U.S. District Court for the Western District of Texas
U.S. Court of Appeals for the Fifth Circuit
Texas state law directs public libraries to present to the public “the widest diversity of views,” including “those which are unorthodox and unpopular with the majority.” But defendants, members of an activist group, deemed certain children’s books “inappropriate” and demanded their removal from Llano Public Library.
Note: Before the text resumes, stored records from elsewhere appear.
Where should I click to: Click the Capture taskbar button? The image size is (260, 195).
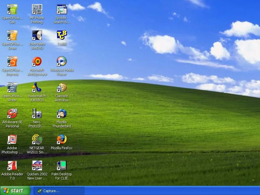[x=59, y=191]
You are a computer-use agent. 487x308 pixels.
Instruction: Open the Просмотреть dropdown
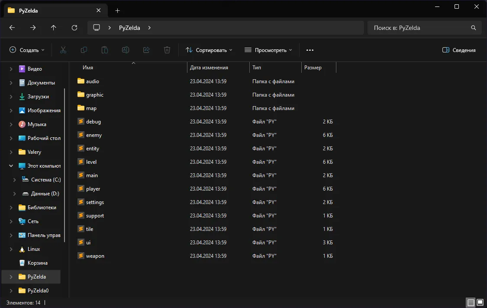[x=268, y=50]
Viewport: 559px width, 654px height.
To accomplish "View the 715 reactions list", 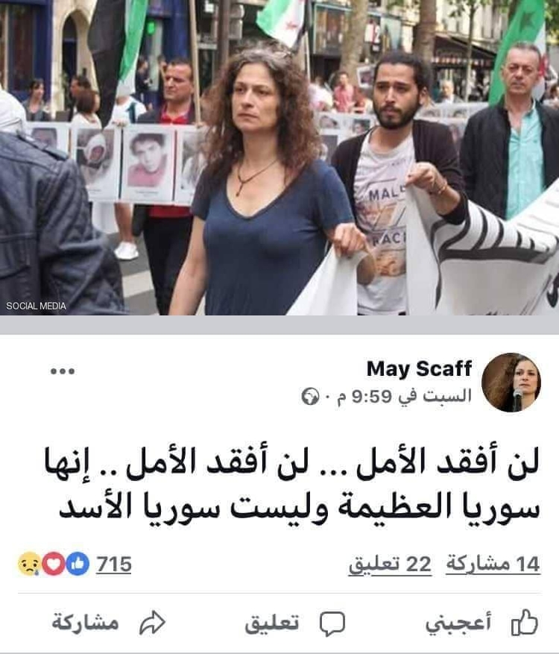I will click(114, 565).
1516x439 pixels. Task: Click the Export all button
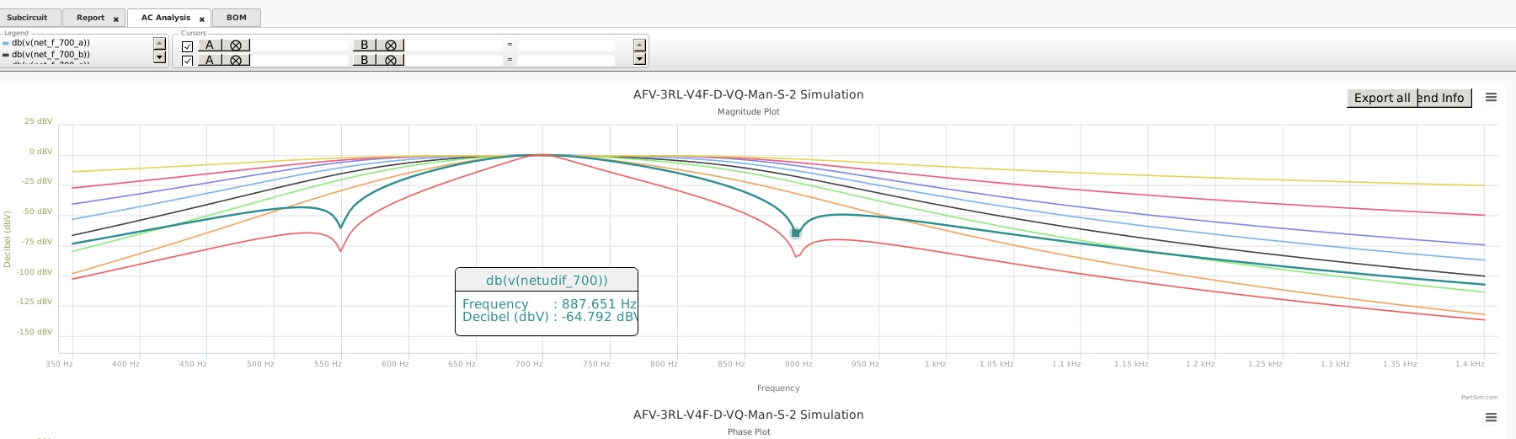point(1381,98)
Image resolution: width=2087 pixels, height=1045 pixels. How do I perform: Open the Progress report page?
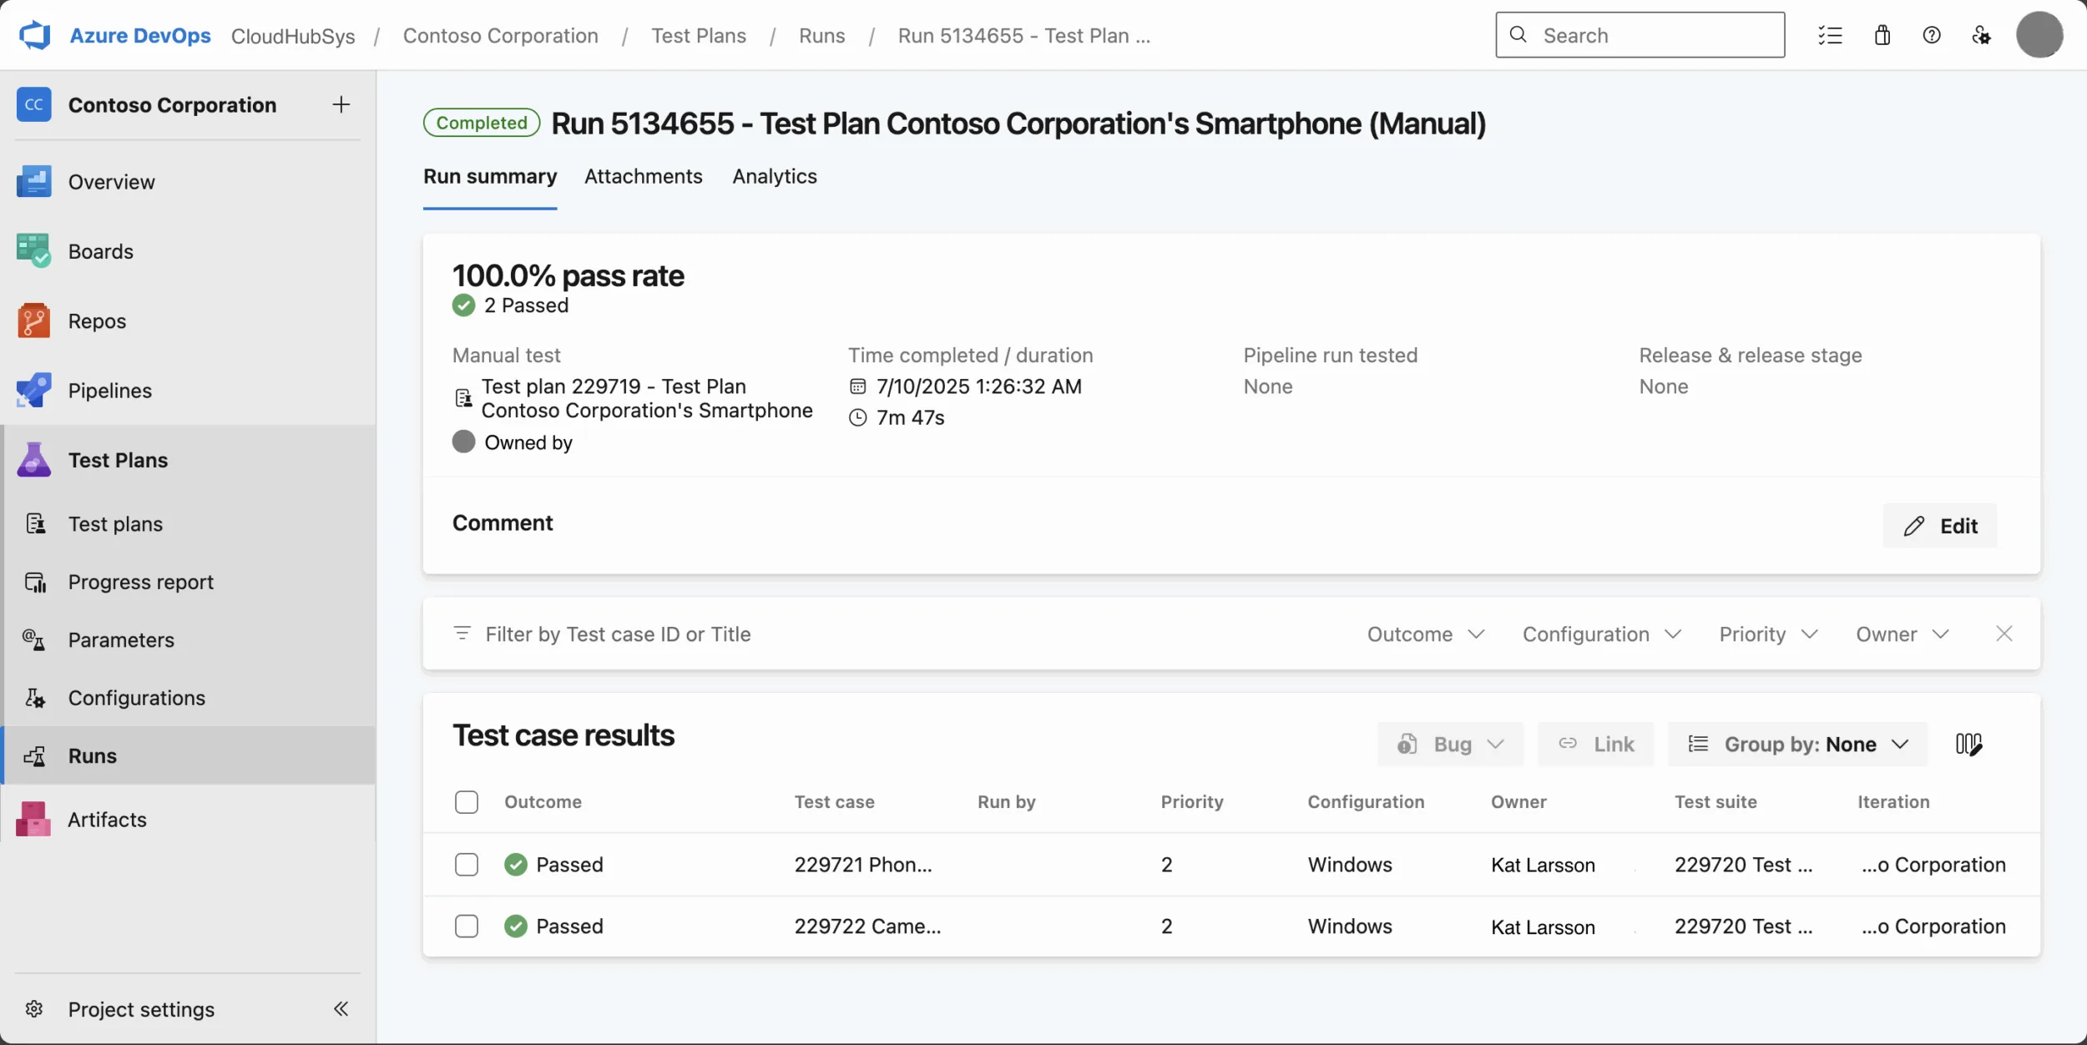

A number of books were removed in response, but in the months that followed, more books disappeared following similar demands, including award-winning books by acclaimed authors like Maurice Sendak’s In the Night Kitchen and Robie H. Harris’ It’s Perfectly Normal.
The existing library board was dissolved, and the activists advocating book removals were named to a new “Library Advisory Board” that halted acquisitions, barred library staff from attending Board meetings, and closed the library temporarily to scour the shelves of books the new members deemed “inappropriate.”
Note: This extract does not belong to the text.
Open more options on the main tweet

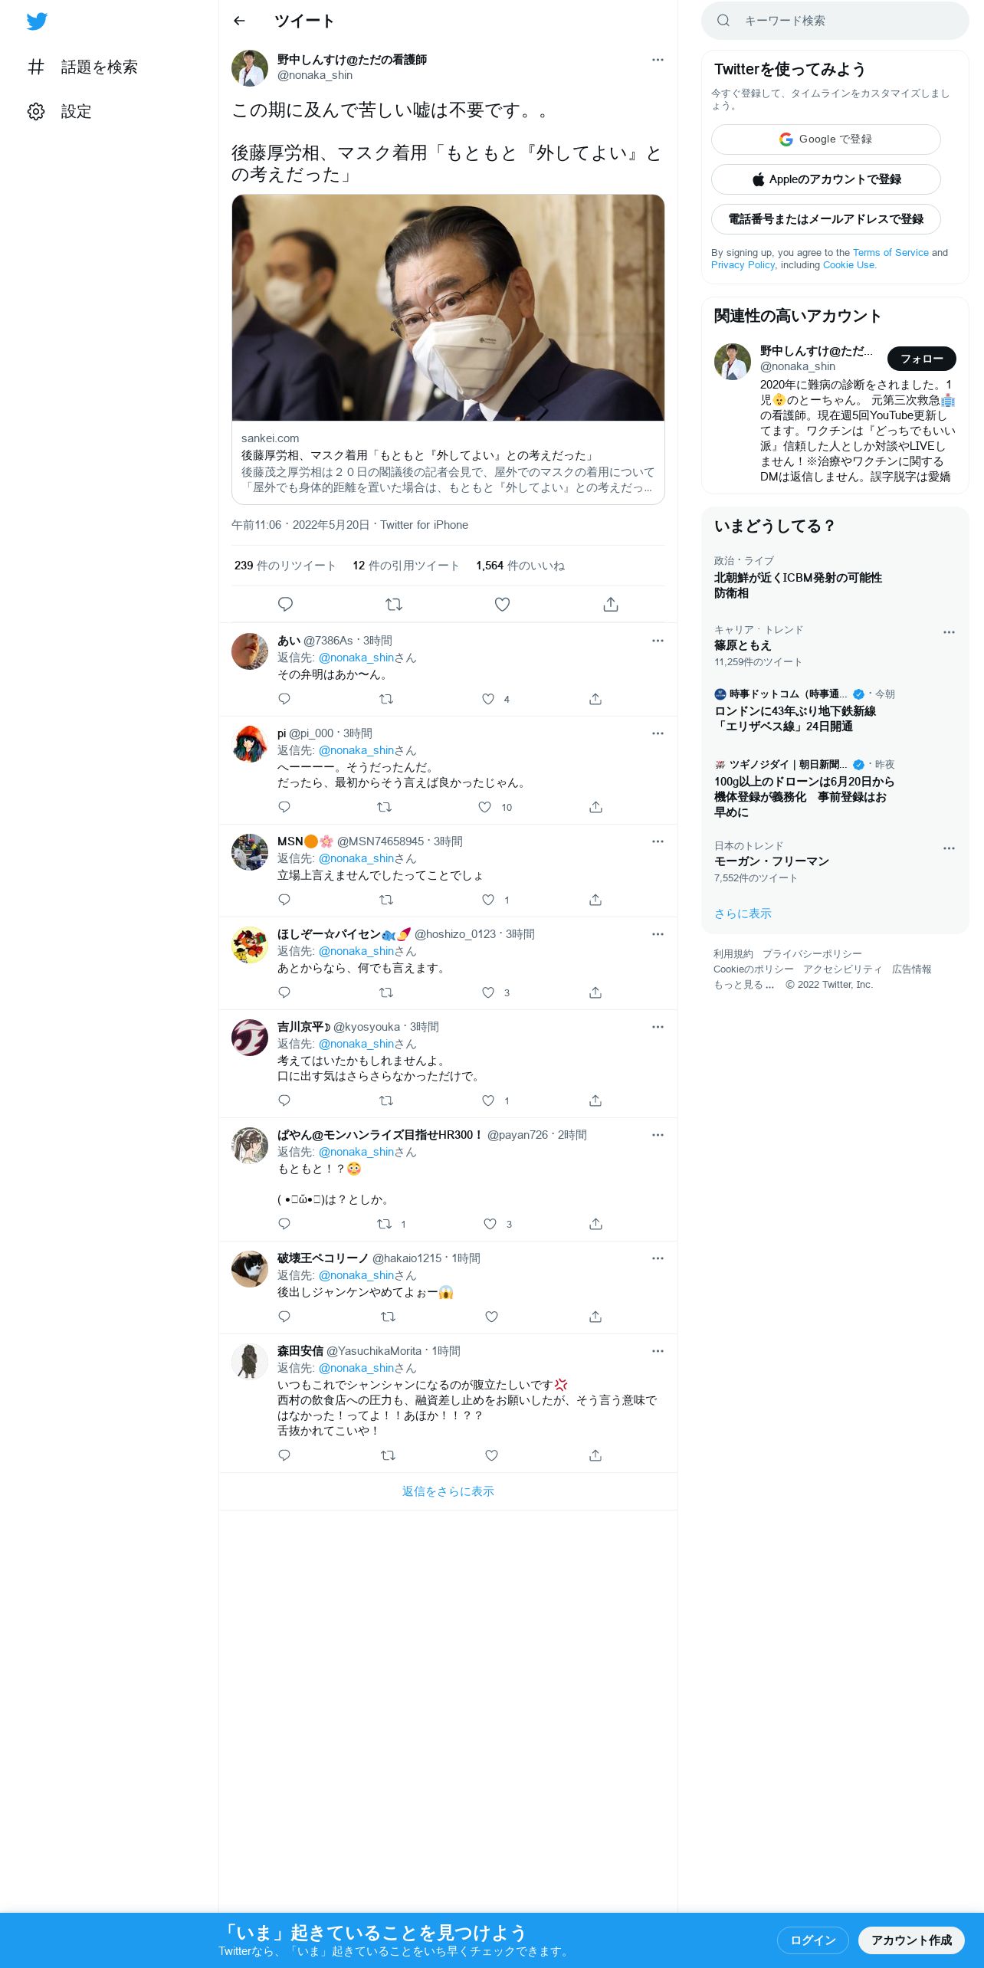(x=658, y=60)
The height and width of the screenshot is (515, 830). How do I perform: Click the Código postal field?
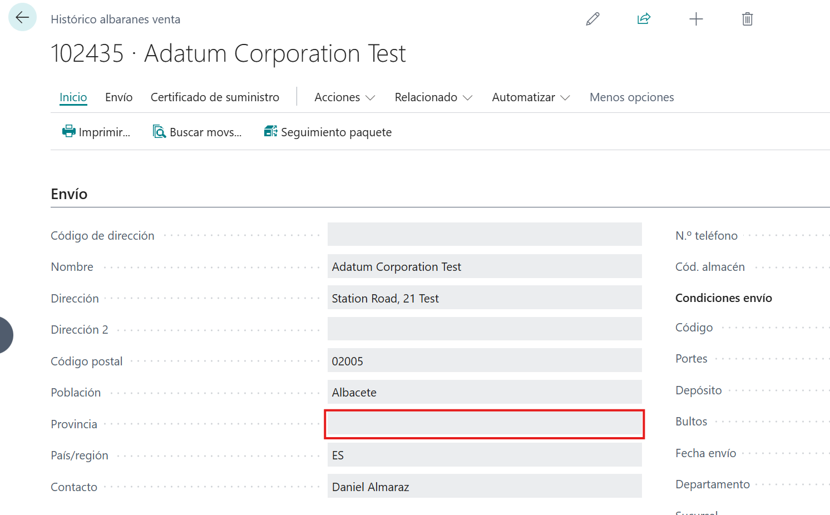[484, 361]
The activists denounced the books as “obscene” and “pornographic filth,” using hyperbolic assertions typical of contentious contemporary debates over books. But while such inflammatory rhetoric is common currency in the loose discourse of activists and politicians, it cannot be taken seriously as a matter of law. And following a First Amendment lawsuit from Llano library patrons, the federal district court correctly found that the plaintiffs’ “First Amendment right to access to information in libraries” had been violated because the defendants “removed the books at issue to prevent access to viewpoints and content to which they objected.”
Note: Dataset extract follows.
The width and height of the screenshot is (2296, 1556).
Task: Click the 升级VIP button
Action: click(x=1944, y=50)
Because the First Amendment prevents the government from leaving a public library’s book removal decisions to the vagaries of political whims, FIRE’s brief urges the United States Court of Appeals for the Fifth Circuit to affirm the district court’s ruling. Tracing the long, illiberal history of book bans through human history and in the United States to the present moment, FIRE argues that the current wave of ideologically driven book bans would have appalled the Founders, who loved libraries and learning.
Whether book bans target the Bible or Judy Blume, politicized efforts to restrict access to information like the one in Llano County can’t be squared with the Founders’ faith in the free exchange of ideas and our national commitment to freedom of expression. As FIRE’s brief reminds the Fifth Circuit, the culture war’s book-banning battles will persist until the courts declare that the only way to win is not to play.